__Task statement__. The lines wanted are those from the one containing "The height and width of the screenshot is (401, 451)." to the last line of the entries below; output them exactly, leaving out pictures.

__Records from a dataset__.
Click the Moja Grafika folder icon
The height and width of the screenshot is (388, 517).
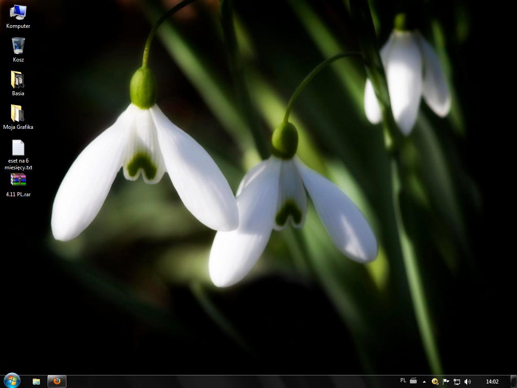click(x=18, y=113)
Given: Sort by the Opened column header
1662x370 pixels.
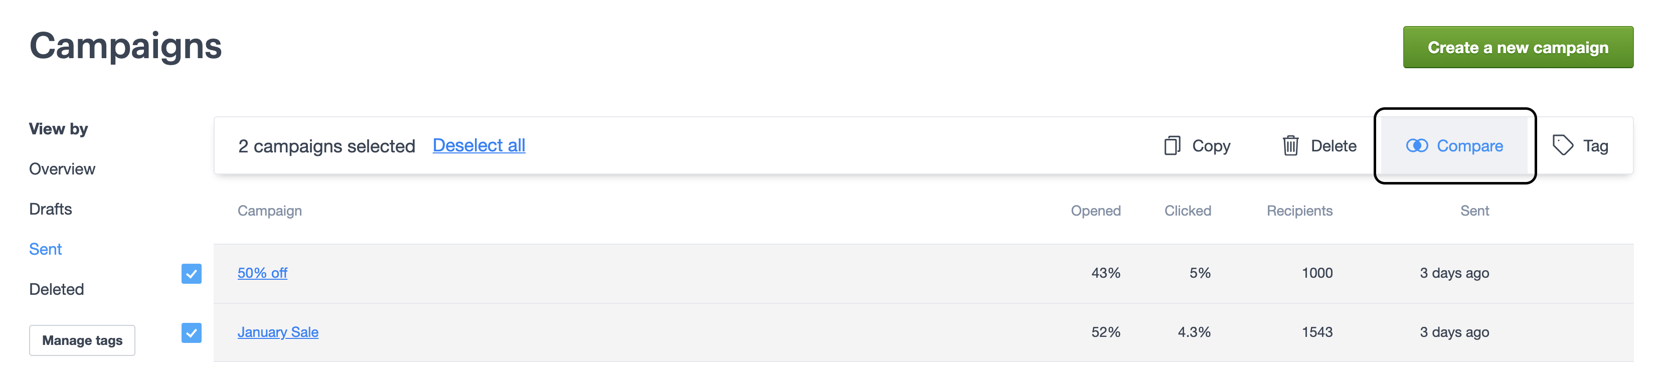Looking at the screenshot, I should (1096, 211).
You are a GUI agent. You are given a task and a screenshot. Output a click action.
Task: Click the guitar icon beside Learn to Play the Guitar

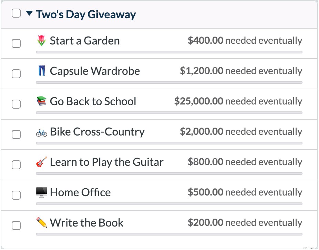coord(41,162)
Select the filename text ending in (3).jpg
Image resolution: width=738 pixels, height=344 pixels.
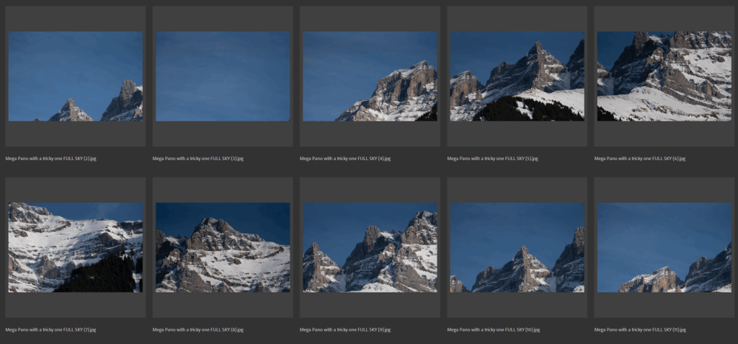[197, 159]
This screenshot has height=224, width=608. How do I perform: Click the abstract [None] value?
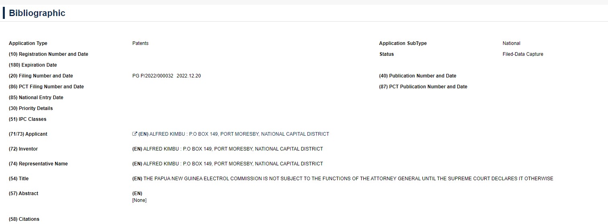click(x=139, y=200)
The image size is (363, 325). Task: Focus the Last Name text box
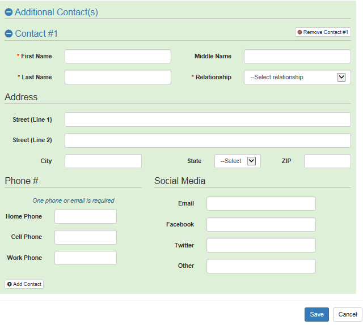[117, 77]
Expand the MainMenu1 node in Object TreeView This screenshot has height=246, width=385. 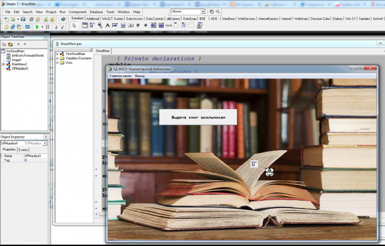3,64
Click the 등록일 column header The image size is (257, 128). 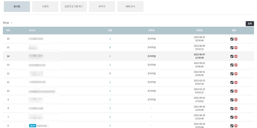tap(199, 30)
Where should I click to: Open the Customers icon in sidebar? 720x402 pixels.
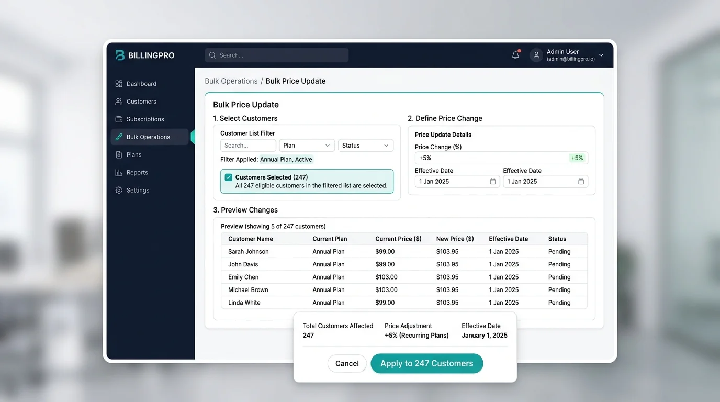tap(120, 101)
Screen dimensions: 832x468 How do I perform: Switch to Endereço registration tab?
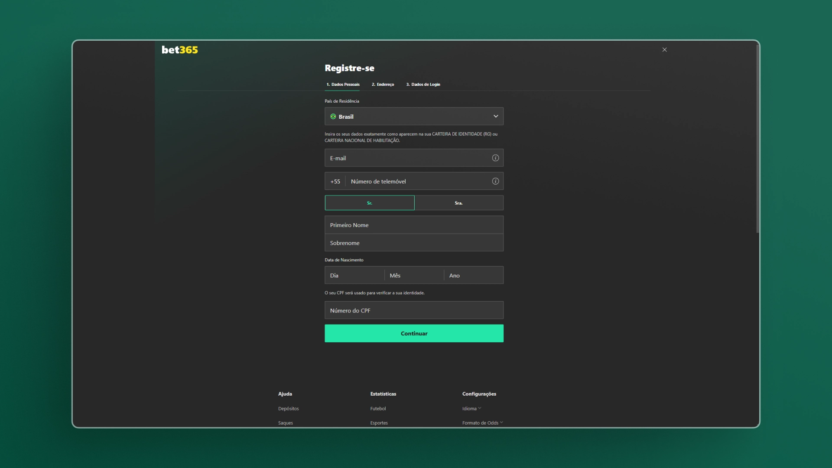(383, 84)
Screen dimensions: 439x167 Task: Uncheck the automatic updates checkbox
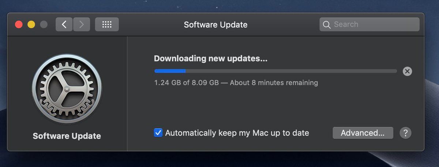click(x=158, y=133)
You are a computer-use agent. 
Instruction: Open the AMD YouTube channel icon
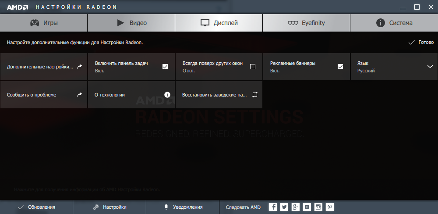point(307,207)
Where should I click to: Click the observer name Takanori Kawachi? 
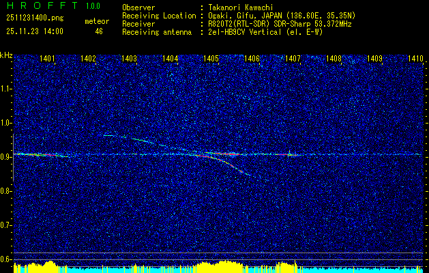point(238,8)
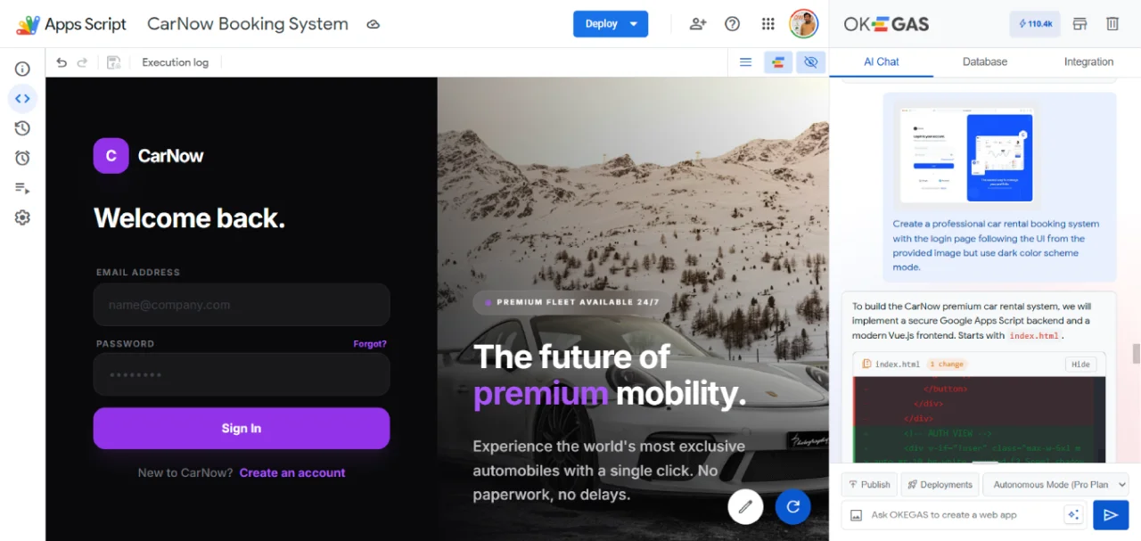
Task: Switch to the Database tab
Action: 985,61
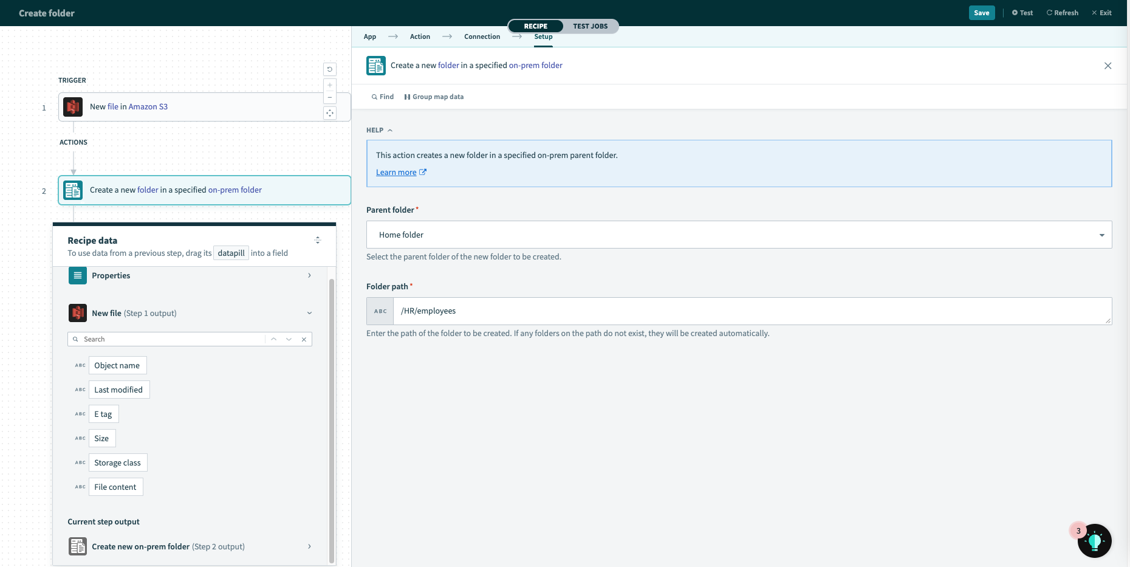
Task: Open the Learn more link
Action: click(396, 173)
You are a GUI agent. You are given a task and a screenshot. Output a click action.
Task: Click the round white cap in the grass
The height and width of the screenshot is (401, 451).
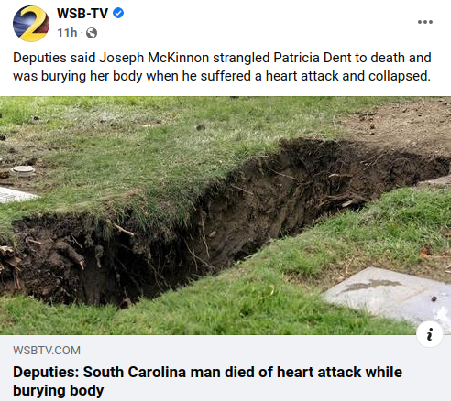[x=23, y=170]
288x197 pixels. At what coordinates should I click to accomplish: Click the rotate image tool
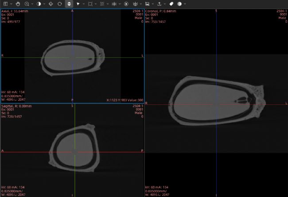pyautogui.click(x=59, y=4)
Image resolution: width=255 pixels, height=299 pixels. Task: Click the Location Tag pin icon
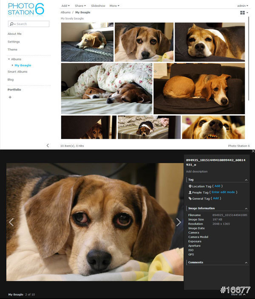(x=190, y=186)
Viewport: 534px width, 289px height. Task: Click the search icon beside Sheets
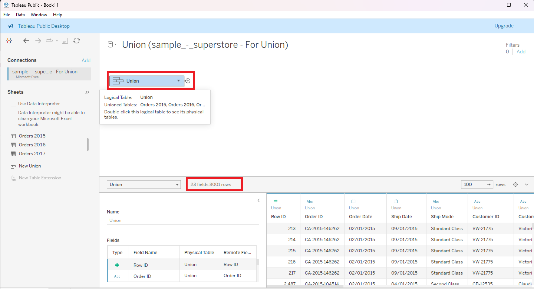pyautogui.click(x=87, y=92)
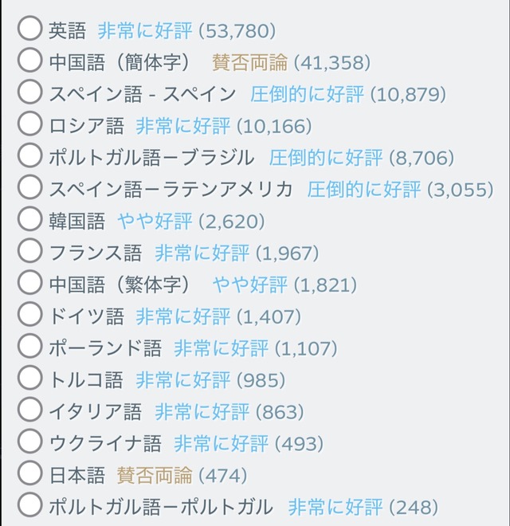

__Answer to this exercise__.
The height and width of the screenshot is (401, 451).
[x=23, y=170]
288x197 pixels. At what coordinates should I click to accomplish: Click the rotate image tool
pyautogui.click(x=59, y=4)
Image resolution: width=255 pixels, height=299 pixels. Task: Click the Location Tag pin icon
(x=190, y=186)
Viewport: 534px width, 289px height. Task: Click the search icon beside Sheets
pyautogui.click(x=87, y=92)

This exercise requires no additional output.